On Friday, workers held a rally in front of the factory, enraged by a company notice threatening dismissals unless workers signed a pledge to end the strike.
Tension built up again on Saturday as the company threatened striking workers with an ultimatum to end the strike by June 15 or be fired, said Dong Zuwen, deputy mayor of Xiaolan township, where the plant is based. However, the threat has not been confirmed by company officials.
Workers' representatives and government officials feared the tension could escalate into a clash.
However, workers did not hold the rally on Saturday.
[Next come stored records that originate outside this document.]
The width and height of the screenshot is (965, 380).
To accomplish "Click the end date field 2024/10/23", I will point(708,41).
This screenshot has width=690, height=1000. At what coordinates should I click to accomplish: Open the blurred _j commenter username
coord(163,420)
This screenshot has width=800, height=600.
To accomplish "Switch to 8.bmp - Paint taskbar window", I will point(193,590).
Rather, some striking workers decided to quietly wait for the arrival of the top Honda officials.
Honda Lock (Guangdong) Co., Ltd., a joint venture between the Japanese firm and a local company affiliated with the Xiaolan township government, employs 1,400 workers and supplies Honda vehicle assembly plants with locks and key sets.
The lock factory had earlier agreed to increase each employee's monthly salary by 100 yuan (14.6 U.S. dollars) and to raise the standard of over-time pay to 50 yuan (7.3 U.S. dollars) per day, but the offer was short of the striking workers' demand for about a 500 yuan (73 U.S. dollars) increase per month.
This was the third strike to hit Honda's suppliers in Guangdong in less than a month. Workers at two other factories demanded, and received, significant pay increases.